He bent over her, looking upon her downcast face, and still holding her hand; then he dropped it, and took a pace or two backwards.

‘It was a whim, nothing more,’ he said, sadly. ‘I wanted to see my little friend, to express good wishes—and to present her with this.’ He held forward a small morocco case, and showed her how to open it, disclosing a pretty locket, set with pearls. ‘It is intended as a wedding present,’ he continued. ‘To be returned to me again if you do not marry Jim this summer—it is to be this summer, I think?’

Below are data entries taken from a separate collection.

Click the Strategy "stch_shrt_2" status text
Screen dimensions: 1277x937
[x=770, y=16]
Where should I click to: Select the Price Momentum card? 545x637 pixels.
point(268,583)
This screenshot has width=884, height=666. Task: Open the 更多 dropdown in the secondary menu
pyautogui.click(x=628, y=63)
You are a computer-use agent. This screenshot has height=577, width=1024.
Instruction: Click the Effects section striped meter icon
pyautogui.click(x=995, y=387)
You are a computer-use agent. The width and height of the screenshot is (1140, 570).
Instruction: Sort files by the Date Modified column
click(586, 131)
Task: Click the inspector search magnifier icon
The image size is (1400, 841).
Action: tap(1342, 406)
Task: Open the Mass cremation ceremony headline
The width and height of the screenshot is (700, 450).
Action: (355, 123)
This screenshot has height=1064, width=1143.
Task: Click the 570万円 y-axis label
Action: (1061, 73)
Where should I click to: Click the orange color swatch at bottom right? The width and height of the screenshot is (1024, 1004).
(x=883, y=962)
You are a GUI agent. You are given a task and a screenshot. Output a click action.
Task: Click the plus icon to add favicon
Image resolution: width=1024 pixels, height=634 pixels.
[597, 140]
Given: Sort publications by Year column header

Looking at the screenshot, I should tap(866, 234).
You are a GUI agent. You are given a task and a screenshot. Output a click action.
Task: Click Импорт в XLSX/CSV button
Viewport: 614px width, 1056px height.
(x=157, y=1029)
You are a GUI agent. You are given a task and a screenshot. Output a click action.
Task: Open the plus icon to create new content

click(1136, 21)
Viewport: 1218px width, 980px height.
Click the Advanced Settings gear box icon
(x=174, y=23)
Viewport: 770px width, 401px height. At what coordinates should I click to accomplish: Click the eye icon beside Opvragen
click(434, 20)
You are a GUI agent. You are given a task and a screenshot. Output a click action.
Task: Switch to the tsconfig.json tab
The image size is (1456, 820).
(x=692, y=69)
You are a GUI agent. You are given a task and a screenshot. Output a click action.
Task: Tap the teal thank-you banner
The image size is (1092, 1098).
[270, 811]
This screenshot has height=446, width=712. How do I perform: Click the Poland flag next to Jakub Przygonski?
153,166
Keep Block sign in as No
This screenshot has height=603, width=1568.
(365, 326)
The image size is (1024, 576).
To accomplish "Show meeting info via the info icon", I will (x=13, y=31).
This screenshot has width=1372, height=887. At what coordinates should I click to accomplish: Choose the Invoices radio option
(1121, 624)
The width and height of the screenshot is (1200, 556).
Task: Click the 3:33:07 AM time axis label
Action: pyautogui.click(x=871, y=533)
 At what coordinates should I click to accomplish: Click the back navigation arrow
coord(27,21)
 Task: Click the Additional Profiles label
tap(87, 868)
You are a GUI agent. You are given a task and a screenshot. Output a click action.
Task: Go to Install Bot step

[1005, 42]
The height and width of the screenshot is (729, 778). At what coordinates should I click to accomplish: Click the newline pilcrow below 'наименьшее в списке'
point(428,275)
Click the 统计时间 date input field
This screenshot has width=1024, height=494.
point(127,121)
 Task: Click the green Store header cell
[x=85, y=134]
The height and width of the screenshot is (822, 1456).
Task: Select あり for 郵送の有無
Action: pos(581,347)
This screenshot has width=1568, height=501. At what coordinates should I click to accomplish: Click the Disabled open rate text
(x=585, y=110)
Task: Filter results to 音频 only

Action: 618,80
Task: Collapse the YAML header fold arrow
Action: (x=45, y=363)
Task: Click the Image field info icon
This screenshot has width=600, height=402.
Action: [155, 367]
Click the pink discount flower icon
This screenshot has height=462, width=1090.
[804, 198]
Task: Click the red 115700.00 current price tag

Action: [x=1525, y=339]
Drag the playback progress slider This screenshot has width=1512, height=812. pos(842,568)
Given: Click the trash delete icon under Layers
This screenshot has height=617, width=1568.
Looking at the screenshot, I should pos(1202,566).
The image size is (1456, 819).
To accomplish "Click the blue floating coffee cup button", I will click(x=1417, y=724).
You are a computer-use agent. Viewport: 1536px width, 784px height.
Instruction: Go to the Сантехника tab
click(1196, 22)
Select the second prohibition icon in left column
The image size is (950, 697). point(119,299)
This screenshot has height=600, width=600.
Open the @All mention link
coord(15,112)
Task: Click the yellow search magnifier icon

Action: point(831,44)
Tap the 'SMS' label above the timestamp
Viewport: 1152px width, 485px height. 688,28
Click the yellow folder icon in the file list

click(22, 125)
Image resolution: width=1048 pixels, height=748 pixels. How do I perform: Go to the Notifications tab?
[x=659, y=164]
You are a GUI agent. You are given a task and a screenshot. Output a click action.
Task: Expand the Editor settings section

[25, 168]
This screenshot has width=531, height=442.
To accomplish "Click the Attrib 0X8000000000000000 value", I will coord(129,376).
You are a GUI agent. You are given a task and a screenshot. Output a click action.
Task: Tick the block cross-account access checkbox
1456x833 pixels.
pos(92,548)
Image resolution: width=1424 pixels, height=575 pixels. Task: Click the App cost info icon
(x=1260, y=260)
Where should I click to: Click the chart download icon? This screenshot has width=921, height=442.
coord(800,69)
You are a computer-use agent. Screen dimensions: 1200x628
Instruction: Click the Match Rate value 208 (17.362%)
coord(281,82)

‘It was, sir,’ she said with agitation. ‘But it is so no longer. And, therefore, I cannot take this.’

‘What do you say?’

‘It was to have been to-day; but now it cannot be.’

‘The wedding to-day—Sunday?’ he cried.

‘We fixed Sunday not to hinder much time at this busy season of the year,’ replied she.

‘And have you, then, put it off—surely not?’

‘You sent for me, and I have come,’ she answered humbly, like an obedient familiar in the employ of some great enchanter. Indeed, the Baron’s power over this innocent girl was curiously like enchantment, or mesmeric influence. It was so masterful that the sexual element was almost eliminated. It was that of Prospero over the gentle Ariel. And yet it was probably only that of the cosmopolite over the recluse, of the experienced man over the simple maid.

‘You have come—on your wedding-day!—O Margery, this is a mistake. Of course, you should not have obeyed me, since, though I thought your wedding would be soon, I did not know it was to-day.’